Thank you for your advice. I learned about roms_grid, design method, and Arakawa C-grid on the roms wiki(For example:https://www.myroms.org/wiki/Grid_Generation). Also, I think there are various ways to create a grid file. I am currently using the GridBuilder method (reference:https://www.youtube.com/watch?v=ijYDdA5ECeY&t=1509s&ab_channel=YusriYusup).

The ROMS grid has "rho" points, "u" points, "v" points, and "psi" points, and these variables are placed in the grid. Certainly, my roms grid seems to lack psi points. However, it seems that "mygrid" in the seapy README does not have those variables either.

I compared my roms grid with the variables stored in the "mygrid" in the README, but it seems that nothing is missing.

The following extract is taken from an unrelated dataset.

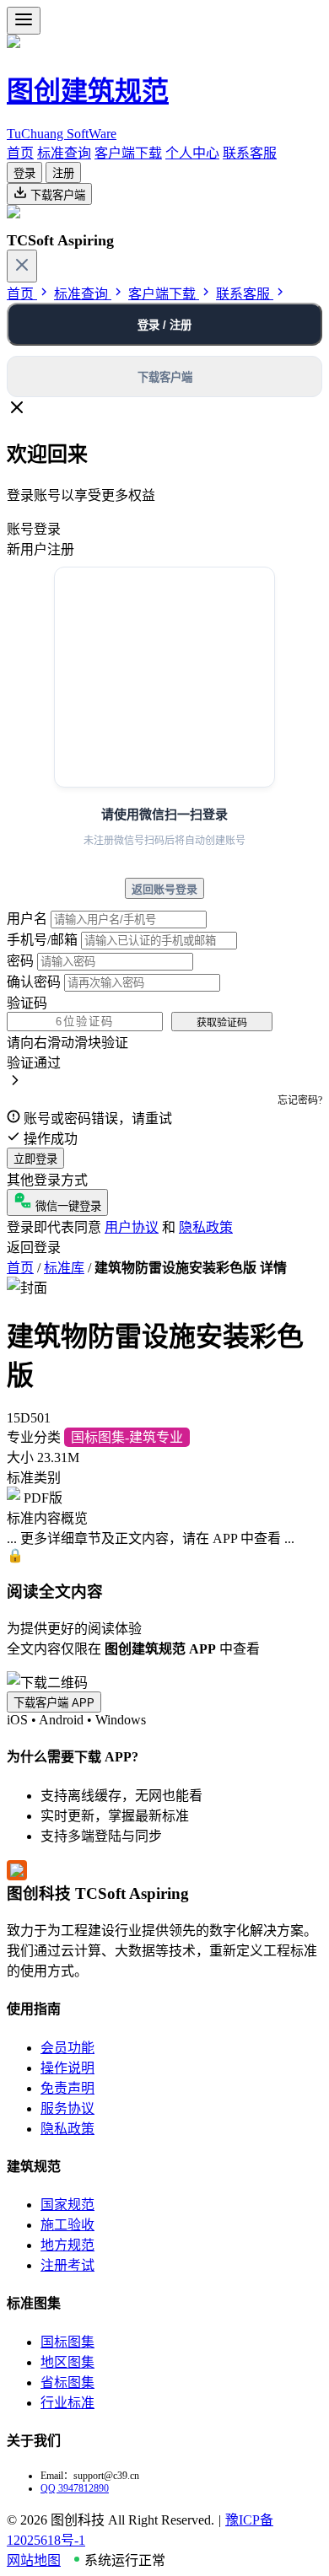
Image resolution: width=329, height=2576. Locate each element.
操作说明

Therefore, I don't understand what the above error (Attribute Error: grid does not have attribute lat_rho or lon_rho) means.

I asked the ROMS forum a few questions and tried to improve the current situation, but that didn't work either and I'm really in trouble. I'm really sorry, but please help me. thank you.

powellb commented 2 years ago

As I understand it, you are running:

seapy.roms.boundary.from_roms ("my_clim.nc", "my_bry.nc")

And it is saying that it is missing lat_rho and lon_rho. But, you didn't tell it the grid. The "my_clim.nc" file is just a climatology file. It may be lacking the grid parameters. You have to do:

seapy.roms.boundary.from_roms ("my_clim.nc", "my_bry.nc", grid="gridfile.nc")

You are going to have to look at the documentation of each of the calls to understand what they require in order to run. The issue has been closed.